Collected data entries:
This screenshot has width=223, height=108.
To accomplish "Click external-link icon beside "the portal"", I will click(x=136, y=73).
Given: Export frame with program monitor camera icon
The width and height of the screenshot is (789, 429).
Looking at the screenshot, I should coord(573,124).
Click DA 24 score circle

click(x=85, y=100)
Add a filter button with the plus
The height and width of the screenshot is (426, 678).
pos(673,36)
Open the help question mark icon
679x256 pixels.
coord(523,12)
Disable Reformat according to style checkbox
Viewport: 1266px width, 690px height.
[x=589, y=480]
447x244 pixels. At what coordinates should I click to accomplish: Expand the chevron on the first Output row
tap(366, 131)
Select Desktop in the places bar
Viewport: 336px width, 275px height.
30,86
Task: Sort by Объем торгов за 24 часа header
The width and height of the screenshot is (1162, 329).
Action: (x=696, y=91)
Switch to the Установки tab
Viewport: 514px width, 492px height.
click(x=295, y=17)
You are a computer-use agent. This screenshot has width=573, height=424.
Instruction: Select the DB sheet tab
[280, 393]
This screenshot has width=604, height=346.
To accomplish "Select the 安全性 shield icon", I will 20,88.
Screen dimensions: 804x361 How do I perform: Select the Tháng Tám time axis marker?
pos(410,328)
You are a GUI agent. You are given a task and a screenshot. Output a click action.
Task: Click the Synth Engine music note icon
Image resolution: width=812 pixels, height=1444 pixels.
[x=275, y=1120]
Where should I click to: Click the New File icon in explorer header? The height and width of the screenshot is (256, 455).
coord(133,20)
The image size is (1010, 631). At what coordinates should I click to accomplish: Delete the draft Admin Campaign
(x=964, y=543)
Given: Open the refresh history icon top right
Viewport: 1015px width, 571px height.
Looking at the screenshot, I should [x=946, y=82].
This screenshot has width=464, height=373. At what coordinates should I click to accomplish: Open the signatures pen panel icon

→ Problem:
Each record must be returned exactly as it is written.

→ Reply:
This screenshot has width=223, height=108.
To accomplish "Click external-link icon beside "the portal"", I will click(x=136, y=73).
Given: Export frame with program monitor camera icon
The width and height of the screenshot is (789, 429).
Looking at the screenshot, I should coord(573,124).
Click DA 24 score circle

click(x=85, y=100)
Add a filter button with the plus
The height and width of the screenshot is (426, 678).
pos(673,36)
Open the help question mark icon
679x256 pixels.
coord(523,12)
Disable Reformat according to style checkbox
Viewport: 1266px width, 690px height.
[x=589, y=480]
447x244 pixels. At what coordinates should I click to accomplish: Expand the chevron on the first Output row
tap(366, 131)
Select Desktop in the places bar
Viewport: 336px width, 275px height.
30,86
Task: Sort by Объем торгов за 24 часа header
The width and height of the screenshot is (1162, 329).
Action: (x=696, y=91)
Switch to the Установки tab
Viewport: 514px width, 492px height.
click(x=295, y=17)
You are a computer-use agent. This screenshot has width=573, height=424.
Instruction: Select the DB sheet tab
[280, 393]
This screenshot has width=604, height=346.
To accomplish "Select the 安全性 shield icon", I will 20,88.
Screen dimensions: 804x361 How do I perform: Select the Tháng Tám time axis marker?
pos(410,328)
You are a GUI agent. You are given a task and a screenshot. Output a click action.
Task: Click the Synth Engine music note icon
Image resolution: width=812 pixels, height=1444 pixels.
[x=275, y=1120]
Where should I click to: Click the New File icon in explorer header? The height and width of the screenshot is (256, 455).
coord(133,20)
The image size is (1010, 631). At what coordinates should I click to accomplish: Delete the draft Admin Campaign
(x=964, y=543)
Given: Open the refresh history icon top right
Viewport: 1015px width, 571px height.
Looking at the screenshot, I should [x=946, y=82].
This screenshot has width=464, height=373. At what coordinates should I click to accomplish: Open the signatures pen panel icon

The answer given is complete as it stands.